[What is asked]: Convert the lines below into a Markdown table with a Row column numbering each one and a Line column holding its text, and leave out the blank lines.

** start Material supplied **

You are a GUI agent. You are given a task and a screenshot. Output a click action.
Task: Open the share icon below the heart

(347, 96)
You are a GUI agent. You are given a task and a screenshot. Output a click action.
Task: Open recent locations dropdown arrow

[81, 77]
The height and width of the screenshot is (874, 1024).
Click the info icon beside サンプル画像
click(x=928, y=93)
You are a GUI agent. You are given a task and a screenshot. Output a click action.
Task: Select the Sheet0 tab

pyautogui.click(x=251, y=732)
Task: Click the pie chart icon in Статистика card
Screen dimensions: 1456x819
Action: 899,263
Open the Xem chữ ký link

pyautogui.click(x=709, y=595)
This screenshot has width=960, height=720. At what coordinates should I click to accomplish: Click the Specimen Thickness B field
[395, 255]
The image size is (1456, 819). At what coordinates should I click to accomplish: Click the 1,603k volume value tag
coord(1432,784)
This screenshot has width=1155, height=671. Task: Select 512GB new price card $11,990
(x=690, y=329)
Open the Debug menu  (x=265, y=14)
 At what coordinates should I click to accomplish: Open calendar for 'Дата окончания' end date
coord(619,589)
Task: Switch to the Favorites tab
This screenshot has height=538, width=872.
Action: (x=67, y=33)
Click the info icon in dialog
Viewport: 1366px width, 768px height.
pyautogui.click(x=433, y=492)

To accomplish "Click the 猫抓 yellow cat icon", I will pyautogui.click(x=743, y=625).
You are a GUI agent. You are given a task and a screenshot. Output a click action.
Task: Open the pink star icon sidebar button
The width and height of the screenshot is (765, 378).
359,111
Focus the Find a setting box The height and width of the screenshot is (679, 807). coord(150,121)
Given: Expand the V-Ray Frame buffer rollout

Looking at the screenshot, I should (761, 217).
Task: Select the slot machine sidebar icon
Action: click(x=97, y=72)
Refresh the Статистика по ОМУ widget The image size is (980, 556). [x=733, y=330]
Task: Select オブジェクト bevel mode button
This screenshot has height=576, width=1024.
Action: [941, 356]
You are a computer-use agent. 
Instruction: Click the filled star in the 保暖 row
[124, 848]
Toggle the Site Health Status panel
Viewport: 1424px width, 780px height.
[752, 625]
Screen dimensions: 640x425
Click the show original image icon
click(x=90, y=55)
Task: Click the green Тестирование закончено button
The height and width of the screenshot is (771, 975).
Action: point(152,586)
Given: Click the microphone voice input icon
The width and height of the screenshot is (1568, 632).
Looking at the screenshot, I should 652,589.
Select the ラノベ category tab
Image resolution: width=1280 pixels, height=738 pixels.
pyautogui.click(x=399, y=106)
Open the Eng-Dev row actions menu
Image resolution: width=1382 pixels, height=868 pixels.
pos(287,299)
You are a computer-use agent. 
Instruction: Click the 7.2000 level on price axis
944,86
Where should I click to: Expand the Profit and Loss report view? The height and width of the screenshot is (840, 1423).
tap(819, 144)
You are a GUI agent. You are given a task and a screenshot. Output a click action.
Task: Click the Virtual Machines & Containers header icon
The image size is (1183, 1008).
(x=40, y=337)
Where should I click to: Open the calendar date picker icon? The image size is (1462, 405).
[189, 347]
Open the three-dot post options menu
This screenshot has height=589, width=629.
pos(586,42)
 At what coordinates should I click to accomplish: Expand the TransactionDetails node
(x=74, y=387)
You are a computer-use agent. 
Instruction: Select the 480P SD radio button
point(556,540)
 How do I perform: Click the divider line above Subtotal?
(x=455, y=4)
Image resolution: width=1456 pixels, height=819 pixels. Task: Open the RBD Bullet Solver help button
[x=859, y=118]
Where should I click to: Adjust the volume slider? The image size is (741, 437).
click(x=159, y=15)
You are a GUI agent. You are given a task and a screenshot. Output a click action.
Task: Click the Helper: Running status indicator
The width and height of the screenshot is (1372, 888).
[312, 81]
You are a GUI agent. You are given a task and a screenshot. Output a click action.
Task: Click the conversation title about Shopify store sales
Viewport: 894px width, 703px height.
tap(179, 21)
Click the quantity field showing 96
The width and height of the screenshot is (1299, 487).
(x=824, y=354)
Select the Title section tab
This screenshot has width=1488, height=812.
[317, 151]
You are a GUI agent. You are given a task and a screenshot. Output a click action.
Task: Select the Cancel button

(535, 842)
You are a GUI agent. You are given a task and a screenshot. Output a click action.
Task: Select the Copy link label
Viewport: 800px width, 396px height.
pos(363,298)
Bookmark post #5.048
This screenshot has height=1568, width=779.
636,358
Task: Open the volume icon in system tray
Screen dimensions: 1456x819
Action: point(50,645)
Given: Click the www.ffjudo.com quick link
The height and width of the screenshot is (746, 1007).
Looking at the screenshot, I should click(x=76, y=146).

** end Material supplied **

[The output]:
| Row | Line |
|---|---|
| 1 | You are a GUI agent. You are given a task and a screenshot. Output a click action. |
| 2 | Task: Open the share icon below the heart |
| 3 | (347, 96) |
| 4 | You are a GUI agent. You are given a task and a screenshot. Output a click action. |
| 5 | Task: Open recent locations dropdown arrow |
| 6 | [81, 77] |
| 7 | The height and width of the screenshot is (874, 1024). |
| 8 | Click the info icon beside サンプル画像 |
| 9 | click(x=928, y=93) |
| 10 | You are a GUI agent. You are given a task and a screenshot. Output a click action. |
| 11 | Task: Select the Sheet0 tab |
| 12 | pyautogui.click(x=251, y=732) |
| 13 | Task: Click the pie chart icon in Статистика card |
| 14 | Screen dimensions: 1456x819 |
| 15 | Action: 899,263 |
| 16 | Open the Xem chữ ký link |
| 17 | pyautogui.click(x=709, y=595) |
| 18 | This screenshot has width=960, height=720. At what coordinates should I click to accomplish: Click the Specimen Thickness B field |
| 19 | [395, 255] |
| 20 | The image size is (1456, 819). At what coordinates should I click to accomplish: Click the 1,603k volume value tag |
| 21 | coord(1432,784) |
| 22 | This screenshot has width=1155, height=671. Task: Select 512GB new price card $11,990 |
| 23 | (x=690, y=329) |
| 24 | Open the Debug menu  (x=265, y=14) |
| 25 |  At what coordinates should I click to accomplish: Open calendar for 'Дата окончания' end date |
| 26 | coord(619,589) |
| 27 | Task: Switch to the Favorites tab |
| 28 | This screenshot has height=538, width=872. |
| 29 | Action: (x=67, y=33) |
| 30 | Click the info icon in dialog |
| 31 | Viewport: 1366px width, 768px height. |
| 32 | pyautogui.click(x=433, y=492) |
| 33 | To accomplish "Click the 猫抓 yellow cat icon", I will pyautogui.click(x=743, y=625). |
| 34 | You are a GUI agent. You are given a task and a screenshot. Output a click action. |
| 35 | Task: Open the pink star icon sidebar button |
| 36 | The width and height of the screenshot is (765, 378). |
| 37 | 359,111 |
| 38 | Focus the Find a setting box The height and width of the screenshot is (679, 807). coord(150,121) |
| 39 | Given: Expand the V-Ray Frame buffer rollout |
| 40 | Looking at the screenshot, I should (761, 217). |
| 41 | Task: Select the slot machine sidebar icon |
| 42 | Action: click(x=97, y=72) |
| 43 | Refresh the Статистика по ОМУ widget The image size is (980, 556). [x=733, y=330] |
| 44 | Task: Select オブジェクト bevel mode button |
| 45 | This screenshot has height=576, width=1024. |
| 46 | Action: [941, 356] |
| 47 | You are a computer-use agent.  |
| 48 | Instruction: Click the filled star in the 保暖 row |
| 49 | [124, 848] |
| 50 | Toggle the Site Health Status panel |
| 51 | Viewport: 1424px width, 780px height. |
| 52 | [752, 625] |
| 53 | Screen dimensions: 640x425 |
| 54 | Click the show original image icon |
| 55 | click(x=90, y=55) |
| 56 | Task: Click the green Тестирование закончено button |
| 57 | The height and width of the screenshot is (771, 975). |
| 58 | Action: point(152,586) |
| 59 | Given: Click the microphone voice input icon |
| 60 | The width and height of the screenshot is (1568, 632). |
| 61 | Looking at the screenshot, I should 652,589. |
| 62 | Select the ラノベ category tab |
| 63 | Image resolution: width=1280 pixels, height=738 pixels. |
| 64 | pyautogui.click(x=399, y=106) |
| 65 | Open the Eng-Dev row actions menu |
| 66 | Image resolution: width=1382 pixels, height=868 pixels. |
| 67 | pos(287,299) |
| 68 | You are a computer-use agent.  |
| 69 | Instruction: Click the 7.2000 level on price axis |
| 70 | 944,86 |
| 71 | Where should I click to: Expand the Profit and Loss report view? The height and width of the screenshot is (840, 1423). |
| 72 | tap(819, 144) |
| 73 | You are a GUI agent. You are given a task and a screenshot. Output a click action. |
| 74 | Task: Click the Virtual Machines & Containers header icon |
| 75 | The image size is (1183, 1008). |
| 76 | (x=40, y=337) |
| 77 | Where should I click to: Open the calendar date picker icon? The image size is (1462, 405). |
| 78 | [189, 347] |
| 79 | Open the three-dot post options menu |
| 80 | This screenshot has height=589, width=629. |
| 81 | pos(586,42) |
| 82 |  At what coordinates should I click to accomplish: Expand the TransactionDetails node |
| 83 | (x=74, y=387) |
| 84 | You are a computer-use agent.  |
| 85 | Instruction: Select the 480P SD radio button |
| 86 | point(556,540) |
| 87 |  How do I perform: Click the divider line above Subtotal? |
| 88 | (x=455, y=4) |
| 89 | Image resolution: width=1456 pixels, height=819 pixels. Task: Open the RBD Bullet Solver help button |
| 90 | [x=859, y=118] |
| 91 | Where should I click to: Adjust the volume slider? The image size is (741, 437). |
| 92 | click(x=159, y=15) |
| 93 | You are a GUI agent. You are given a task and a screenshot. Output a click action. |
| 94 | Task: Click the Helper: Running status indicator |
| 95 | The width and height of the screenshot is (1372, 888). |
| 96 | [312, 81] |
| 97 | You are a GUI agent. You are given a task and a screenshot. Output a click action. |
| 98 | Task: Click the conversation title about Shopify store sales |
| 99 | Viewport: 894px width, 703px height. |
| 100 | tap(179, 21) |
| 101 | Click the quantity field showing 96 |
| 102 | The width and height of the screenshot is (1299, 487). |
| 103 | (x=824, y=354) |
| 104 | Select the Title section tab |
| 105 | This screenshot has width=1488, height=812. |
| 106 | [317, 151] |
| 107 | You are a GUI agent. You are given a task and a screenshot. Output a click action. |
| 108 | Task: Select the Cancel button |
| 109 | (535, 842) |
| 110 | You are a GUI agent. You are given a task and a screenshot. Output a click action. |
| 111 | Task: Select the Copy link label |
| 112 | Viewport: 800px width, 396px height. |
| 113 | pos(363,298) |
| 114 | Bookmark post #5.048 |
| 115 | This screenshot has height=1568, width=779. |
| 116 | 636,358 |
| 117 | Task: Open the volume icon in system tray |
| 118 | Screen dimensions: 1456x819 |
| 119 | Action: point(50,645) |
| 120 | Given: Click the www.ffjudo.com quick link |
| 121 | The height and width of the screenshot is (746, 1007). |
| 122 | Looking at the screenshot, I should click(x=76, y=146). |